Guyana’s burgeoning oil revenues and robust forecasts of Gross Domestic Product (GDP) growth have resulted in the European Union (EU) making the decision to decrease funding to the country.
“So yes, the amount of money will be less and the higher the GDP of Guyana, the less you will get. The money has been fixed for the coming four years. That is less than it was before and that reflects the progress that you’re making,” new EU Ambassador, Rene van Nes yesterday explained when asked by the Stabroek News if the EU’s budgetary support will decrease because of Guyana’s oil revenues.

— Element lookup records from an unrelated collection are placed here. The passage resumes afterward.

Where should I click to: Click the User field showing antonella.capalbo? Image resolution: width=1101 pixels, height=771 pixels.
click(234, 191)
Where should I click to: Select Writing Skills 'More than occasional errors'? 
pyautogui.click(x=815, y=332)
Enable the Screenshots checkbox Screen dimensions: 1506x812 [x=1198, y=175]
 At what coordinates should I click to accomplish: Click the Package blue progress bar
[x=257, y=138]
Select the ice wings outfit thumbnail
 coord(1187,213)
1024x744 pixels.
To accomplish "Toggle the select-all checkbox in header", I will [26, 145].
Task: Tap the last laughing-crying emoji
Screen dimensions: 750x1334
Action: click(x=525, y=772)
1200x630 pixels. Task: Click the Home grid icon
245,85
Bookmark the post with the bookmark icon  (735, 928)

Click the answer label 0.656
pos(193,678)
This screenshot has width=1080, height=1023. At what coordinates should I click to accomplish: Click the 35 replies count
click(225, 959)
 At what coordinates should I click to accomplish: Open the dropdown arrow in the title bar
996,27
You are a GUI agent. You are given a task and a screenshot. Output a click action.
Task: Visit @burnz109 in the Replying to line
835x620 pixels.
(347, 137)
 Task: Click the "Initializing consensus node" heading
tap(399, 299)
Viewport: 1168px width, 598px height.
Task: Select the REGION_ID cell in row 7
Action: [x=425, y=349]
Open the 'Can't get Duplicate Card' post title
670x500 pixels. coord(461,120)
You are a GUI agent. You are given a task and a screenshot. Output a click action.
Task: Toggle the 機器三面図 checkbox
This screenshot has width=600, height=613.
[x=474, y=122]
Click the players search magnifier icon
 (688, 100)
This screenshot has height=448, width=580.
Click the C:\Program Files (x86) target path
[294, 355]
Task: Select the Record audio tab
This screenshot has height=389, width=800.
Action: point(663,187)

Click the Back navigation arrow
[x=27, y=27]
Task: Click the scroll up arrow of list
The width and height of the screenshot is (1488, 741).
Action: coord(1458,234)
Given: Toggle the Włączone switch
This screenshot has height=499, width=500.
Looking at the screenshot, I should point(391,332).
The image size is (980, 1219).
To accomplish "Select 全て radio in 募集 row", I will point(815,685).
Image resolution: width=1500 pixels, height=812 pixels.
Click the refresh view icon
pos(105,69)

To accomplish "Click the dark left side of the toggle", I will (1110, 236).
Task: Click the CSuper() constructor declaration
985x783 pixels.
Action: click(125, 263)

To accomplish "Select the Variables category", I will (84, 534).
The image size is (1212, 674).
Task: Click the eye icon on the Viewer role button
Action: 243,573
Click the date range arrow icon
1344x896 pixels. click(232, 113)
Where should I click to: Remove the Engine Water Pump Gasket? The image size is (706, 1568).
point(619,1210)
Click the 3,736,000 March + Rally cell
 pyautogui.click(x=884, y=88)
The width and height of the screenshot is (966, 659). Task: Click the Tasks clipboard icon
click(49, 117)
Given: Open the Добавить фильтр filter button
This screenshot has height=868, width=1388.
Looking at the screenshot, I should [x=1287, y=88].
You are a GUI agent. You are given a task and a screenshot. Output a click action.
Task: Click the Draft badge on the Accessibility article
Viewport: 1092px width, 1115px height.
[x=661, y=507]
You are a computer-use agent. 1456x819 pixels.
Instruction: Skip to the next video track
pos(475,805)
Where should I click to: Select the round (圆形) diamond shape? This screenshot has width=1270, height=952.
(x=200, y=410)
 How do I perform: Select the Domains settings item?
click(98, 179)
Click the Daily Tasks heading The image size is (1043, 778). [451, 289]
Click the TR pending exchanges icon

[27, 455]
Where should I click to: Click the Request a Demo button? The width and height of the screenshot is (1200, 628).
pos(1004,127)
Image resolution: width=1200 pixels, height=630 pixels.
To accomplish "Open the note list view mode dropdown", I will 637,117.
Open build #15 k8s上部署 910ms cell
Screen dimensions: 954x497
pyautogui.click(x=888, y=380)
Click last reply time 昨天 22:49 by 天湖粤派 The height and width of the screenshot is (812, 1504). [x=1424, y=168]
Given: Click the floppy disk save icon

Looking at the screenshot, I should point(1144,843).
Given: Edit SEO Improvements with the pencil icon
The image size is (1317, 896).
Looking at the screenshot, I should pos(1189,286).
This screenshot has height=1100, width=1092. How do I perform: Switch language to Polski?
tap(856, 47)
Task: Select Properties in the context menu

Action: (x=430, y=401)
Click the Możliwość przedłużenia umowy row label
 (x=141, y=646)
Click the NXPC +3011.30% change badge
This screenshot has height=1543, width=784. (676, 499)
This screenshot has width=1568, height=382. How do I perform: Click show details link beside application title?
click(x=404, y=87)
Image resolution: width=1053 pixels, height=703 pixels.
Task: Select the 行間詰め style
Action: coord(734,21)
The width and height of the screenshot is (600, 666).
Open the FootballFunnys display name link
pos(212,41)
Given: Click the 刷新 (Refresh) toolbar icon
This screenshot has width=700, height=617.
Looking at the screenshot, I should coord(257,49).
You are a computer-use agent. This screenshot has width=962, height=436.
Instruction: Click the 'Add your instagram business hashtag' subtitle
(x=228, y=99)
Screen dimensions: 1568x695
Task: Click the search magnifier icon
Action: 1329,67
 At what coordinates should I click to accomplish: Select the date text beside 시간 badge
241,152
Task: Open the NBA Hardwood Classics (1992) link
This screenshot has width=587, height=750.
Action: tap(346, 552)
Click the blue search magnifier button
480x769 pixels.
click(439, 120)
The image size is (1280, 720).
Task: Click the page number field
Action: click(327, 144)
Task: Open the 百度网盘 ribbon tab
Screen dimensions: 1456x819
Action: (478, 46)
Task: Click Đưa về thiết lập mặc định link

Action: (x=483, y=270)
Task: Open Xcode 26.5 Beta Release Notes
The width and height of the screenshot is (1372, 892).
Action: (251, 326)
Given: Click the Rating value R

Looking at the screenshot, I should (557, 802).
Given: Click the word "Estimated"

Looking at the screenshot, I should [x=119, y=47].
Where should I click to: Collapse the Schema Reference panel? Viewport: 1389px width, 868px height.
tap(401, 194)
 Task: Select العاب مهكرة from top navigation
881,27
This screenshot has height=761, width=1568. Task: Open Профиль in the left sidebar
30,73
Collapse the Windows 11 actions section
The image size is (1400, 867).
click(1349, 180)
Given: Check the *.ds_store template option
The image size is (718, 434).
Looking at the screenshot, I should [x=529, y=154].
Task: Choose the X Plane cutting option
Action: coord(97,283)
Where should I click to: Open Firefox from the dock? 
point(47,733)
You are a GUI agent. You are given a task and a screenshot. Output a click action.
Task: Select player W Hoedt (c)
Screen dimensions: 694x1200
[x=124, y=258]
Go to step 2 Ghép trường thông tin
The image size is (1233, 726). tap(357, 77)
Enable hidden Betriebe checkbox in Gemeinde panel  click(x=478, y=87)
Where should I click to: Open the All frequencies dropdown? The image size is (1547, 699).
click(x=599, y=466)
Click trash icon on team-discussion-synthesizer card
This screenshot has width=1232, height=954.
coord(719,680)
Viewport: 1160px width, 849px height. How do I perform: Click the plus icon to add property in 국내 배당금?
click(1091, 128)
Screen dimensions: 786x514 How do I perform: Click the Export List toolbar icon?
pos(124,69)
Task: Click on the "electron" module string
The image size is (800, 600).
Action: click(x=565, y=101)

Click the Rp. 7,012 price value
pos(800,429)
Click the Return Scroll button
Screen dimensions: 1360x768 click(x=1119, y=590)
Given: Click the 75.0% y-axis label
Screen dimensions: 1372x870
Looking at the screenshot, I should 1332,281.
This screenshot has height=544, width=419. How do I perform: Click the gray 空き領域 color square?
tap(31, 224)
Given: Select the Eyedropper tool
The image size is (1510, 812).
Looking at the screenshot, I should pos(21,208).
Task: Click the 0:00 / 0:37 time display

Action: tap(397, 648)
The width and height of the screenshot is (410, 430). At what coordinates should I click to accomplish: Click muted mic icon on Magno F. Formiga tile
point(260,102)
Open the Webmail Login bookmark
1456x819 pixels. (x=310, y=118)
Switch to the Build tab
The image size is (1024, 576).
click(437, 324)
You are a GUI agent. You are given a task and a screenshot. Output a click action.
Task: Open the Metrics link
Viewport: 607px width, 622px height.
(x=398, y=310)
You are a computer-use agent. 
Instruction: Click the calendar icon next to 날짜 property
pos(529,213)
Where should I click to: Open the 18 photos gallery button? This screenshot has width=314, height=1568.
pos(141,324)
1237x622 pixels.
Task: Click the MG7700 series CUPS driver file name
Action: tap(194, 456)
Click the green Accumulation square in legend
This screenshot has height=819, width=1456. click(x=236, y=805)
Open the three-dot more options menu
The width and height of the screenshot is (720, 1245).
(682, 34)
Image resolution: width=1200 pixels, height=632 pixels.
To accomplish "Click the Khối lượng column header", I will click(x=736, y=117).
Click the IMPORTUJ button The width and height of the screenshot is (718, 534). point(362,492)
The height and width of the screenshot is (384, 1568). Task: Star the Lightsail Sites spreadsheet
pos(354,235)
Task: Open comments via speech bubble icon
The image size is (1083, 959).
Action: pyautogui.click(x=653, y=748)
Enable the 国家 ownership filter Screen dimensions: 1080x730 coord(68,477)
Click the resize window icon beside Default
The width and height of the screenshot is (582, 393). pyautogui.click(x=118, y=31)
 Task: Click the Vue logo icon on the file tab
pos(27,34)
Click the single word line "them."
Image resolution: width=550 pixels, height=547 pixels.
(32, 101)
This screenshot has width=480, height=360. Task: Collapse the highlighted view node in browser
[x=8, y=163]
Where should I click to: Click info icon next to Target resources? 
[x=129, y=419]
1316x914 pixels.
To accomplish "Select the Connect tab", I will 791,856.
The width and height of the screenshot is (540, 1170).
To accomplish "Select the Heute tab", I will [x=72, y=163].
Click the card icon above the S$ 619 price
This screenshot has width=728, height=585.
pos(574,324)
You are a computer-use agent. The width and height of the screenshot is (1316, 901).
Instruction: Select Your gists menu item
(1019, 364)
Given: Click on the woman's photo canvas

While he did not give a breakdown for each year, the Ambassador told a press conference that for the next four years, €20 million has been earmarked for this country, but it comes with a plan to generate additional revenue from private sector and other investment initiatives.
“One of the new instruments that the European Commission is using worldwide is, and I will use the words of the Director General when he says, official development assistance (ODA) is not the engine that makes a country move forward. It is, at best, the oil in the engine,” van Nes reasoned.
“The engine is what the private sector will bring in its foreign direct investment. And so can we use part of our resources to bring into leverage the private sector? Can we bring in with, let’s say, a few million euros of development assistance? Can we bring in a multitude of that in terms of loans, in terms of guarantees, in terms of foreign direct investments? So that is the model. That’s not only in Guyana, but what the EU is applying now worldwide,” he added.
The strategy, according to the ambassador, is a part of its Global Gateway initiative to boost smart, clean and secure links in digital, energy and transport sectors and to strengthen health, education and research systems across the world.
The EU’s website explains that it stands for “sustainable and trusted connections that work for people and the planet, to tackle the most pressing global challenges, from climate change and protecting the environment, to improving health security and boosting competitiveness and global supply chain.”
In 2020, then EU Ambassador, Fernando Ponz Cantó, had said that although Guyana is the newest oil producing state, it still needed monetary support as a means to “bridge” fiscal requirements before oil revenue is available.
In December of last year, the government had announced the receipt of a final tranche of €7.56 million ($1.7
billion) in budgetary support from the EU, even as President Irfaan Ali reminded that the country is still a developing one and will need all the financial aid it can muster until it fully transitions to an oil state.
“There is a serious misconception in relation to Guyana being [an oil state].Yes, we are a new player in oil and gas. Yes, we are projected to grow tremendously and be a leading economy globally, but there is a transition time which brings with it a transition gap,” Ali had said when the €7.56 million in budgetary support was announced.
“We are making the case that in that transition gap, Guyana still qualifies for concessional financing. We still qualify for support from international agencies because the strong flow of revenue from the oil and gas sector would not occur immediately. We still believe strongly that we qualify for support,” he added.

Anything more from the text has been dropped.